Хороший вкус модернизма свою неприязнь к мещанским зверушкам перенес и на Слона Минервы. Его часто именуют слоненком, подчеркивая, что он слишком мал для площади. Пасквилянты обзывали его porcino, порчино [ «поросенок»], pulcino, пульчино [ «цыпленок»] и даже pulce, пульче [ «блоха»]. Сетуют на его размеры и историки искусства. На самом деле слон Бернини безупречно соотнесен с величиной обелиска, масштабом пространства и окружающей архитектурой. Он идеально встал в центр незамысловатой площади, тут же сделав ее замечательной и единственной. Надо учесть, что все строения на ней, кроме церкви, хотя их архитектура претерпела мало изменений, были перестроены в XVII–XIX веках. Кроме Конгрегатио про Доктрина Фидеи, на площади еще находились два дворца, Палаццо Североли и Палаццо Фонсека, и несколько частных, совсем небольших домов. Как это видно на старых гравюрах, церковь Санта Мария делла Минерва была самой высокой. Проектируя своего слона, Бернини учитывал современные ему размеры.

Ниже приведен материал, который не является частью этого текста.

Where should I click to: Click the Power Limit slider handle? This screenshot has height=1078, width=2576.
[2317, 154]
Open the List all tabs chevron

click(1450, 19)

Да и сейчас, когда окружающие здания стали массивнее и на один-два этажа выше, обелиск не потерялся. Без Элефанте делла Минерва Пьяцца делла Минерва была бы гладкой плоскостью, зажатой между ровными, чуть ли не одинаковыми фасадами. Таких площадей в Италии множество, но странный памятник все преобразил. Слон ли или слоненок, он взвалил на спину мудрость Египта и сделал Пьяцца делла Минерва центром Рима и мира. Какой бы он ни был, он самый лучший, потому что самый художественный. Он поставил точку в архитектурном оформлении площади, чья история уходит в самую глубь не только римского, но и греческого Древнего мира.